Bir motosikletin araba park yerine park etmesi kadar yanlış bir şey yok ülkemizde. Çünkü motosiklet araç değil, neden arabanın yerine park etsin ki diye düşünenler tarafından yerinden çekilmeye çalışılırken düşürülüp orası burası parçalandı.
Bir araç selektör yapıyor
Gece 11 civarlarında motorumla Anadolu yakasına geçtim. Üsküdar-Kadıköy arasında oldukça geniş bir yolda, bir aracın bana sürekli selektör yaptığını gördüm, kenara çekildim (ki yol çok geniş olmasına rağmen) geçmedi.

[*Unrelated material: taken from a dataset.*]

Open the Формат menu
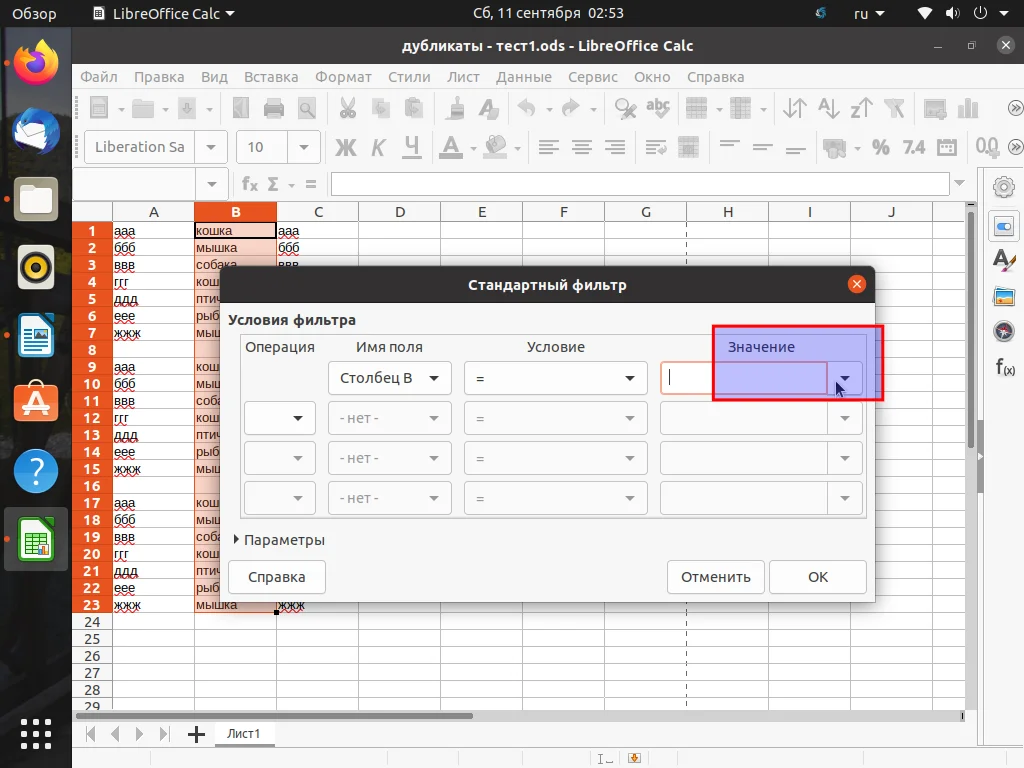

Sonra tekrar gördüm selektörünü. Hem hızlandım hem daha sağdan gittim ancak yine geçtiğini görmedim ve sonra gözden kaybettim. Kadıköy'e giden yol üzerinde bir hastanenin önünde kırmızı ışıkta durdum.
Sol şeritteydim ancak sağımda halen bir arabanın geçebileceği kadar alan vardı. Kırmızı da beklerken arkama bir aracın geldiğini kullanan şoförün araçtan inip bana bağırıp çağırdığını ve bu aracın bana biraz önce selektör yapan arkama yapışan araç olduğunu fark ettim.
Üzerime direksiyon kırıyor, beni yoldan fırlatıyor
Ben arkamı dönüp "geçsene ne istiyorsun" derken, şoförün aracına geri bindiğini ve gaza bastığını fark ettim. Aynen üzerime kırıp direksiyonu beni yoldan fırlattı ve basıp gaza gitti. Ben sağ şeritteki araçların önüne fırladım.
Arkadaki araçtakiler ve sokaktaki insanlar hem adamın plakasını aldılar hem de beni motorun altından çıkarttılar. Araç çoktan gözden kaybolmuştu.
Benim motorun direksiyonuna sıkışan bacağımı çıkarttılar, dizimde feci bir ağrıyla kanayan bir yaram vardı... Polisler geldi, plaka verildi, hastaneye gidildi, raporlar tutuldu, şahitler yazıldı ve sonuç hala ortada bir şey yok. Tabi benim dizimdeki sakatlık dışında.
Motordaki kadın anlaşılır
Öncelikli olarak aklıma gelen ilk soru bir erkek olsaydı motor üzerindeki kişi, bu sürücü aynı şeyi yapabilir miydi? Daha büyük bir motorum olsaydı ya da önündeki bir araba olsaydı aynı şeyi göze alabilir miydi? Tabi ki de yapamazdı...
Kadın olduğumuz motorun üzerinde ne kadar iri ya da erkeksi olursak olalım belli oluyor. Kadın olmamız ise diğer sürücüler için tam bir zayıflık göstergesi. Kadın motosiklet sürücülerini yoldan atmak, şeritten gitmelerine kızmak, sollamalarına sinir olmak mubah...
Tutkuyu yaşamaya devam!
Peki sonuç ne oldu; bana gelen zararın yanı sıra motosikletimde oldukça yüklü bir hasar oluştu. Sadece trafik sigortam olduğu için bir aydan fazla bir süredir motosikletimi bu güzel havalarda bile kullanamıyorum.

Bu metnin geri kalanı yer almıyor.